**Dataset extract**:
[Start of Attachment]
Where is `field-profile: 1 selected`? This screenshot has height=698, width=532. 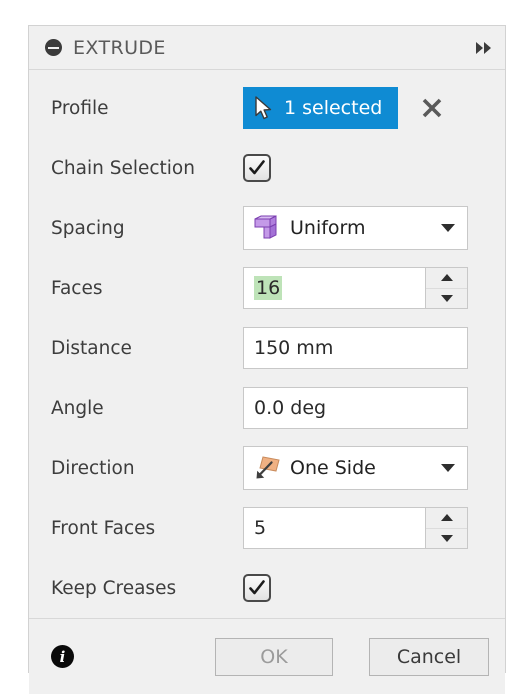 field-profile: 1 selected is located at coordinates (366, 108).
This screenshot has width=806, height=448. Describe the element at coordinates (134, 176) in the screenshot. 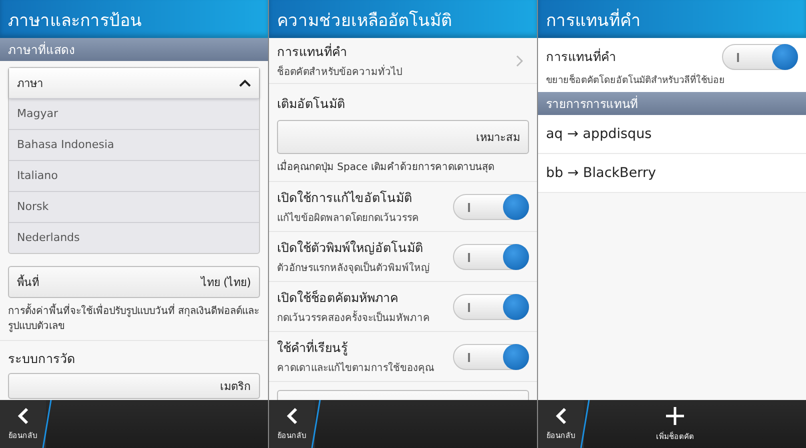

I see `language-option: Italiano` at that location.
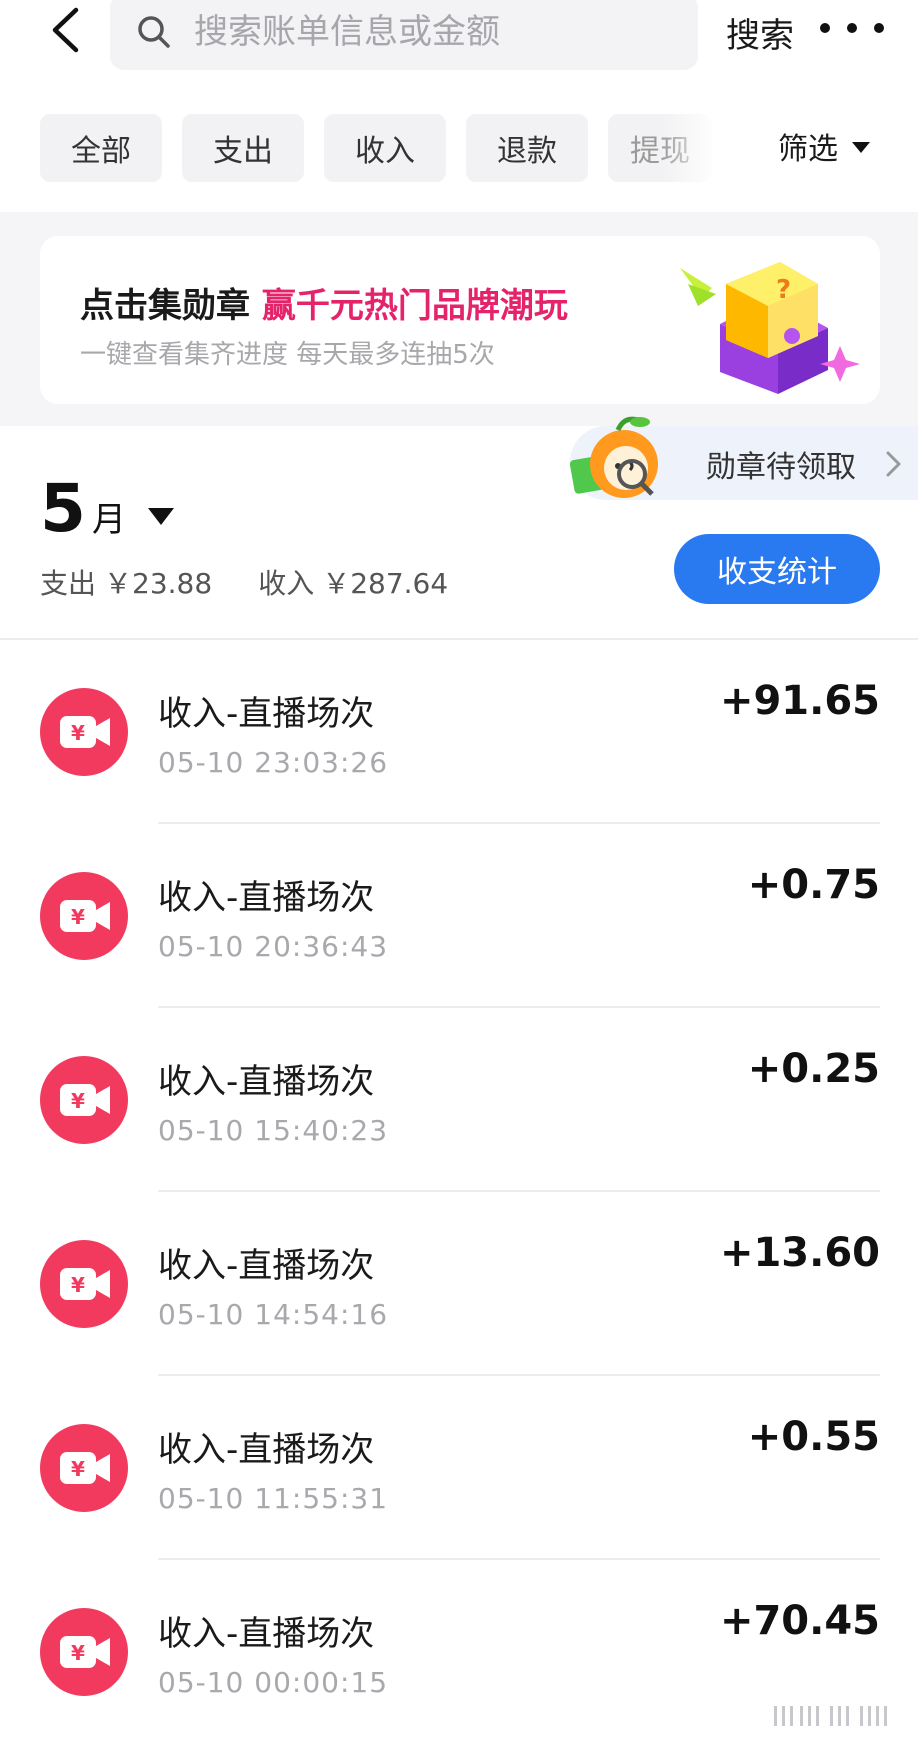 This screenshot has width=918, height=1739. What do you see at coordinates (781, 468) in the screenshot?
I see `medal-claim-label: 勋章待领取` at bounding box center [781, 468].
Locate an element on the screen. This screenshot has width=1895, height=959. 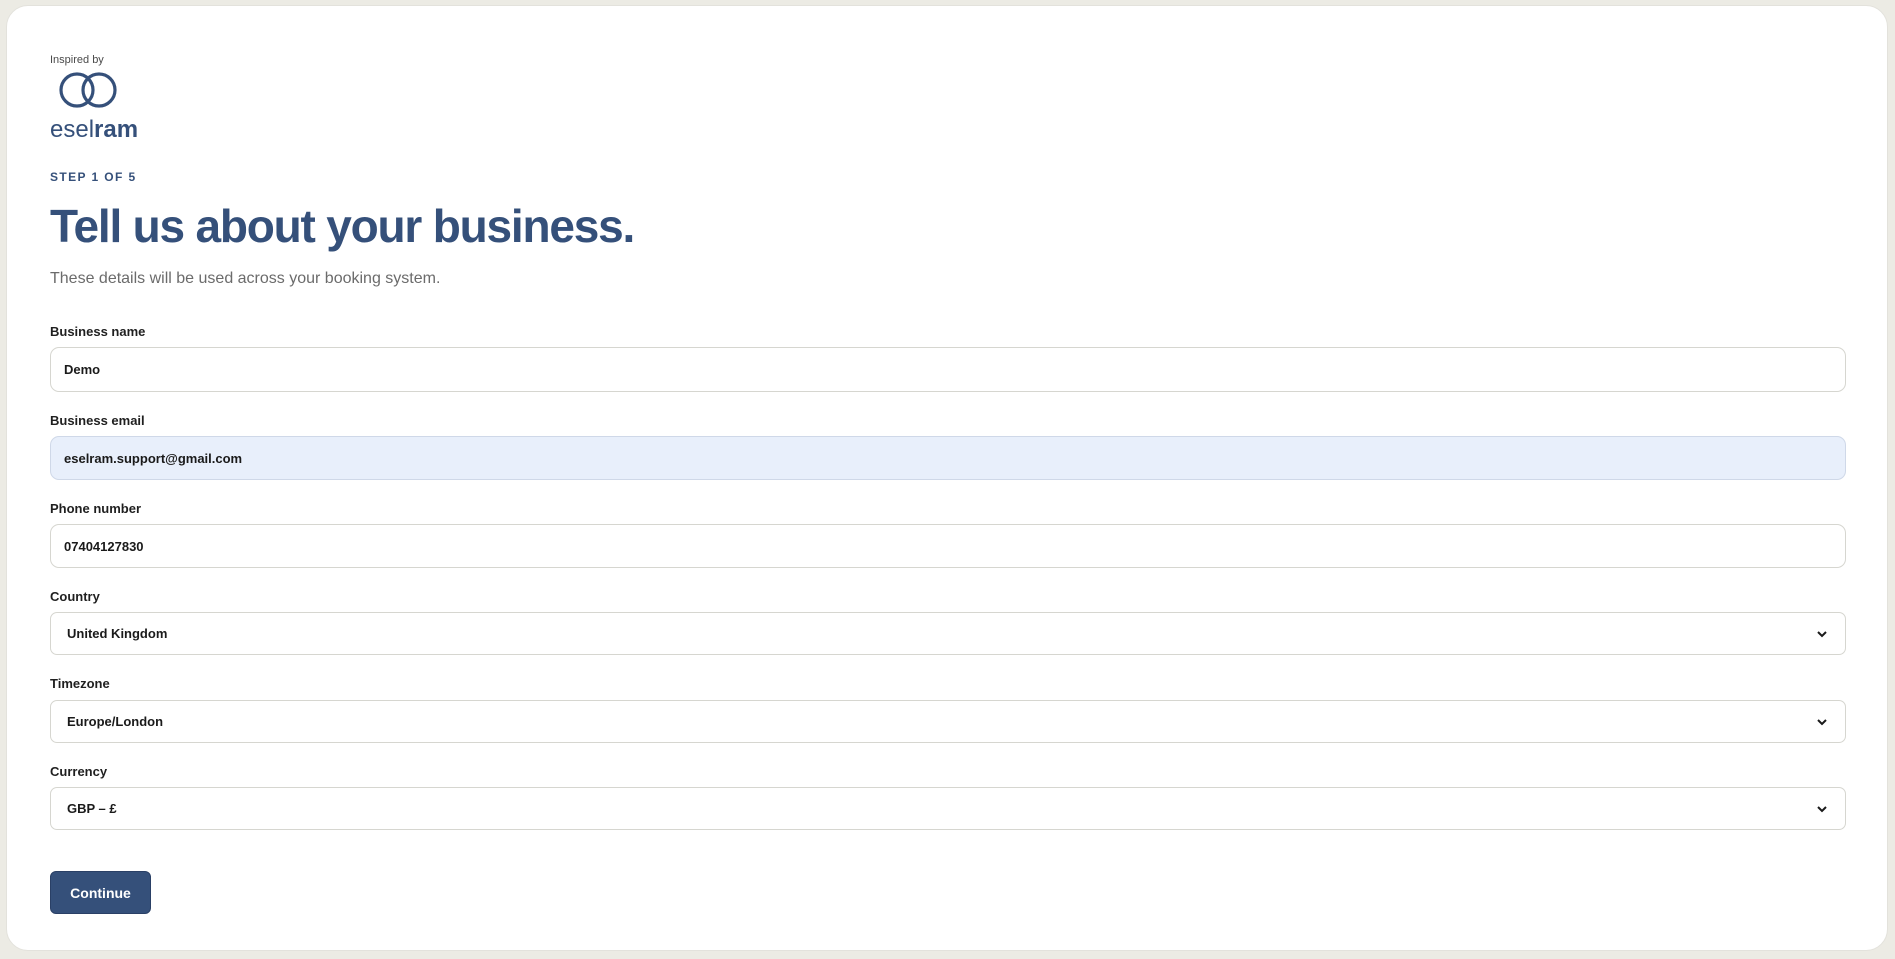
continue-button: Continue is located at coordinates (100, 892).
[End of Attachment]
**Job item**: Retype the rows above exactly, everything from the line that contains "This screenshot has width=806, height=448." down to the line that contains "center [781, 468].", including both of those lines. Leave out the pictures.

**Problem solution**:
This screenshot has width=806, height=448. Describe the element at coordinates (134, 176) in the screenshot. 

I see `language-option: Italiano` at that location.
 This screenshot has width=918, height=1739. What do you see at coordinates (781, 468) in the screenshot?
I see `medal-claim-label: 勋章待领取` at bounding box center [781, 468].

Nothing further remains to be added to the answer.